ABOUT THIS EXERCISE = Copy, word for word, the lines below from the one containing "505x429 pixels. At" up to and including the one containing "Viewport: 464px width, 766px height.", with pictures left out.

THE DATA =
■ ■ ■ ■ ■ ■ ■

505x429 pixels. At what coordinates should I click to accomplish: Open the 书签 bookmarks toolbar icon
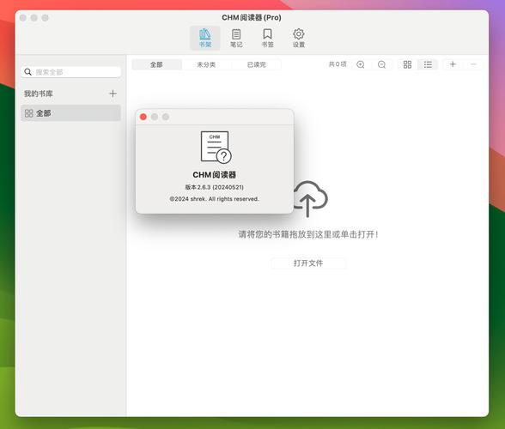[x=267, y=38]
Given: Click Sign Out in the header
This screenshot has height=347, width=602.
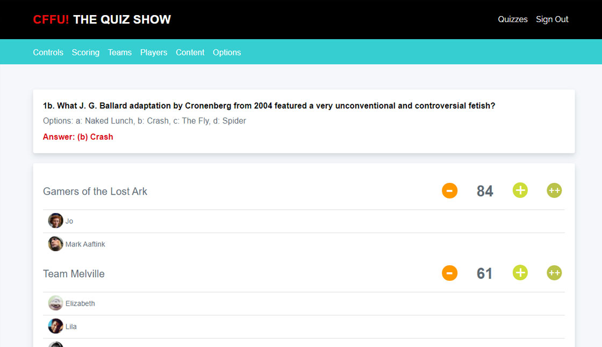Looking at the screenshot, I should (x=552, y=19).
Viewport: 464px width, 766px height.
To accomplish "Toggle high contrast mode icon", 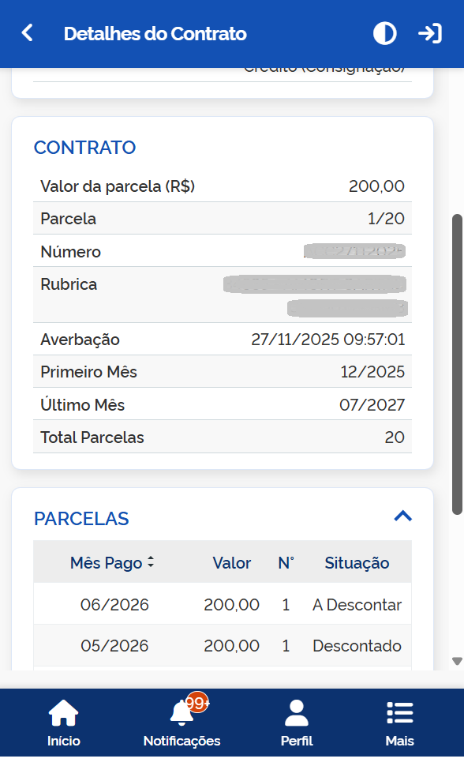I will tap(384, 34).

■ ■ ■ ■ ■ ■ ■

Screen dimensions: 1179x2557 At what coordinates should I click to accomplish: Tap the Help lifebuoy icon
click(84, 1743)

■ ■ ■ ■ ■ ■ ■

WRITTEN RESPONSE =
505x429 pixels. At what coordinates should I click to accomplish: Open the 书签 bookmarks toolbar icon
[x=267, y=38]
Given: Click Sign Out in the header
This screenshot has height=347, width=602.
Looking at the screenshot, I should (x=552, y=19).
Viewport: 464px width, 766px height.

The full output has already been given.